After a rather dull first hour, this evolves into something much grittier than is normally to be found within the genre. With an onus on night-time photography (that often makes things rather difficult to make out), a preponderance of hard-hitting fistfights and a particularly nasty face-burning scene, it all leaves one with the (ultimately misguided) feeling of being a rather sombre affair. It definitely seems to lack the glamorous ambience that pervades the majority of its peers.

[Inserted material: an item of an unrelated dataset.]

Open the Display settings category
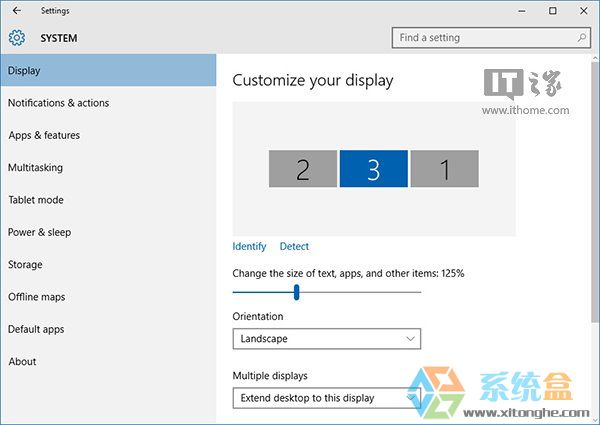This screenshot has width=600, height=425. (x=108, y=71)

However, that doesn’t mean it’s any better than average, and at several points this hapless reviewer found himself in need of a swift raspberry collins to offset the dangerous onset of sleep.

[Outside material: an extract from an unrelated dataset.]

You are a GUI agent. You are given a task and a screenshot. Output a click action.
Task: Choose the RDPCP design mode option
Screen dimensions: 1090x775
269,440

Professor Larsen, a prominent nuclear scientist, is freed from a Chinese prison camp by a group of Japanese judo experts. They take him to Hong Kong, where he can await in hiding whilst transportation to America is arranged. However, his main contact, Agent Z51, is killed before anything can be finalised. Knowing the delicacy of matters, the US Secret Service send in their best agent, Robert Manning, aka Z55 (German Cobos). His mission: to both relocate the AWOL academic and avenge his murdered associate.

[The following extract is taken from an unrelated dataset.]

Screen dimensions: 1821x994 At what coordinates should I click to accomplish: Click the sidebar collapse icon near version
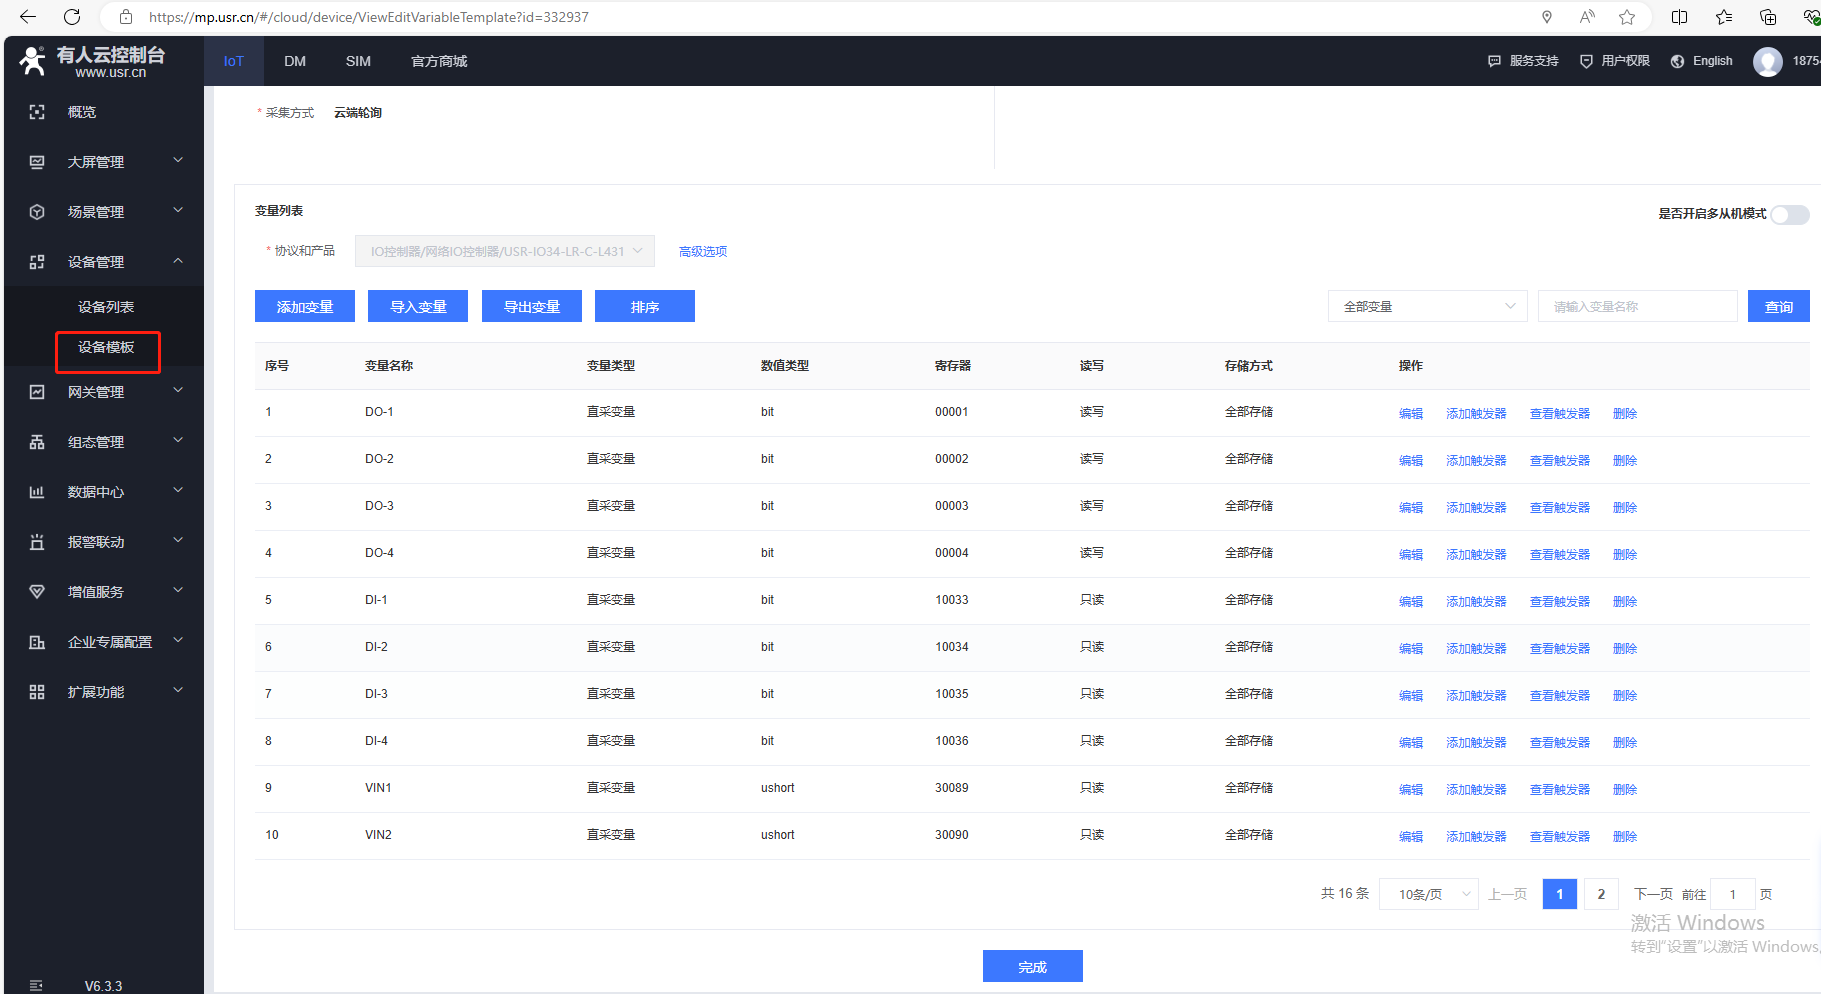coord(37,985)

It’s not long before Manning discovers that a disparate group of individuals are taking a close interest in his activities. There’s a suspicious pair of ‘bodyguards’ (Milton Reid and Yoko Tani) who persist in trying to pay him to work for them, not to mention an annoying blonde, Sally (Susan Baker), and her camp chum, The Baron (Gianni Rizzo). Now every good camp villain should have a pet – in Bond films, these ranged from piranhas to sharks to, err, a cat. Unfortunately, the Baron was dealt a rather duff card in the vicious fauna stakes; his particular mammalian sidekick is… an armadillo (‘an animal that’s quite affectionate, despite it’s rude exterior’)! Now there’s nothing that quite so diminishes the tension of a scene as much as having a goddamned armadillo wandering around in the background. Sometimes I’d swear that these Italian filmmakers just threw in such outrageously absurd elements just to completely confuse the unsuspecting viewer, stumbling across their long forgotten works after thirty-five years of total obscurity.

Desperate Mission

Desperate Mission

Anyway, Mr Z55 is soon wandering around an assortment of Judo clubs, hoping to locate the one handed black-belt who had been working with his predecessor. He also manages to visit an assortment of swanky drinking establishments, hoping to find a long-stemmed glass full of a well-mixed martini (and who wouldn’t). It doesn’t take him too long to locate The Professor, but that’s only the beginning of his troubles…

Desperate Mission has a few things in its favour. There’s a great title sequence, faultlessly blending animation, loungecore vibes and shooting silhouettes, that conjures up memories of The Avengers. Francesco De Masi’s soundtrack is very enjoyable, and there’s a nice supporting cast, including a couple of unexpected performers. Milton Reid was a familiar face in British films, often appearing as a mute butler or bodyguard (see Adventures of a Private Eye, Au Pair Girls, Dr Phibes Rises Again and Dr. No amongst others). He’s not a great actor, for sure, but has a formidable presence and a bad complexion. Yoko Tani was a French actress who appeared in many Euro productions as a token oriental (ie giggling regularly, looking demure, trying to kill people) before her death in 1999.

Apart from that, though, it’s pretty much a motley assortment of the usual clichés: stupid passwords, hat-wearing villains, stilted ‘suave’ dialogue (‘what kind of chicken are you, Mr. Manning?’). Unfortunately things aren’t helped along too much by rather stodgy direction, with the exception of a good shoot-out in a cinema, from the usually reliable Roberto Montero. Lead actor German Cobos certainly looks like Sean Connery, and acts in a much more vicious way than is expected, but fails to really engage.